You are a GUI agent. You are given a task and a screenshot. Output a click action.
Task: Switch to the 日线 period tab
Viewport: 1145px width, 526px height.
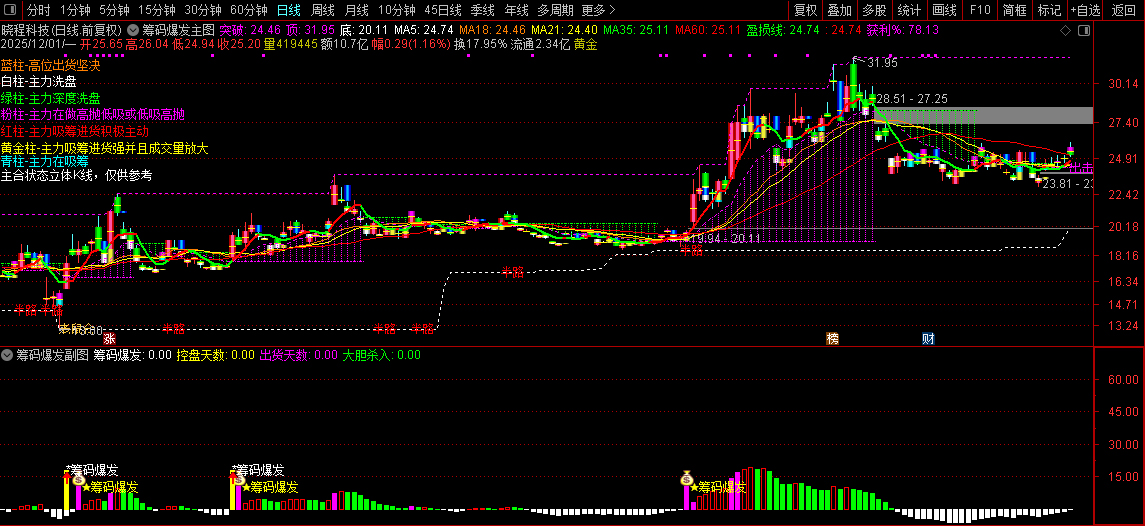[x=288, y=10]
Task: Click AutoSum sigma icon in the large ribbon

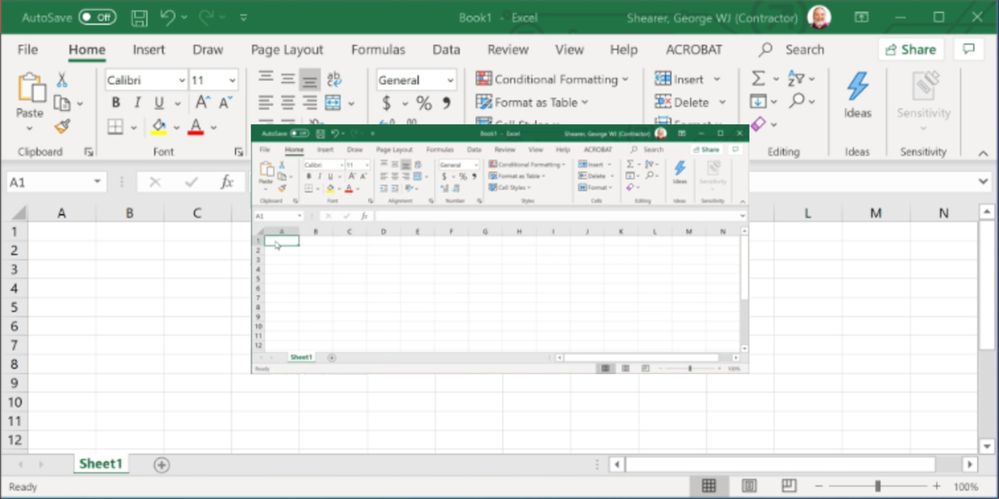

| Written request |
Please rewrite all the data above with "icon" swapped for "button" and everything else unchanged, leaving out the pictures.

| Task result |
You are a GUI agent. You are given a task and a screenshot. Output a click action.
Task: Switch to the 日线 period tab
Viewport: 1145px width, 526px height.
[x=288, y=10]
Task: Click AutoSum sigma button in the large ribbon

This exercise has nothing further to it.